Guest Speakers: Doreen and Vernon Smith

Yes, China Camp is not usually mentioned as one of our more remarkable wildflower areas, but there are some trails that are botanically diverse, fairly level, not bicycle-busy, and good for seeing some of our attractive local species. The colonies of the fragrant blue-purple ground iris (Iris macrosiphon) are noteworthy. Plant communities present in the lower altitude parts of the park that we’re covering in this presentation are coastal terrace prairie, mixed evergreen woodland, and saltmarsh.  Higher elevations have much common manzanita chaparral, but manzanita can also be seen without hiking up the steep slopes. An initial plant checklist was made by a Marin CNPS member, the late Rosamund Day of San Rafael. The present Marin Chapter’s checklist, online at our website, is an update.

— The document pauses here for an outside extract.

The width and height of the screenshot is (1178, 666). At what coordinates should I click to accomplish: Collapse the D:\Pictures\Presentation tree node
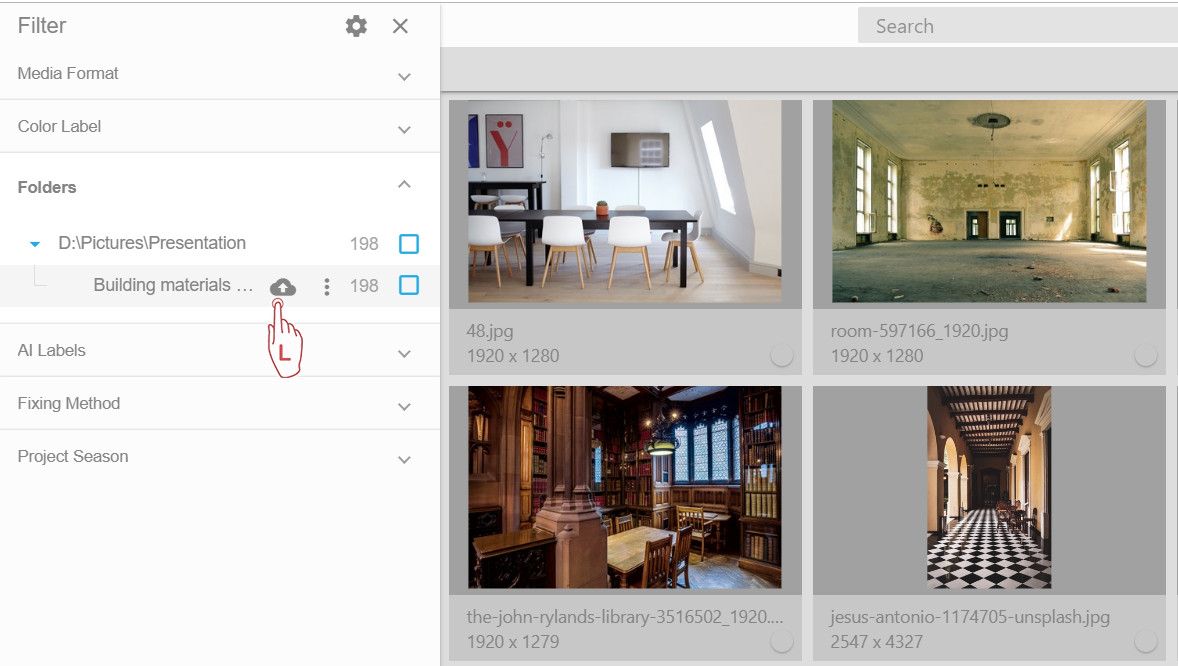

Doreen graduated from Bristol University in the U.K. with a degree in Zoology and Botany. Her first job was working on the Flora of Tropical East Africa at the Royal Botanic Gardens Herbarium, Kew. After emigrating to the United States in 1967, she hiked with Wilma Follette’s group whenever family and work allowed. She has spent the last 50 years learning about the plants of California, especially those of Marin County. Now she is the rare plant specialist for the Marin Chapter of CNPS. Contact her by email for identifications of photographs and other local plant information.

Vernon Smith is a retired medical physicist who enjoys the outdoors and takes a pleasure in photographing the flowering plants. Doreen helps him find the correct identification, and suggests plant subjects, even those species that appear to most people as obscure little green weeds. He has contributed more than 1,200 plant photos to the CalPhotos website, and has received numerous requests to use some of these photos on websites, in publications, and in museum exhibits.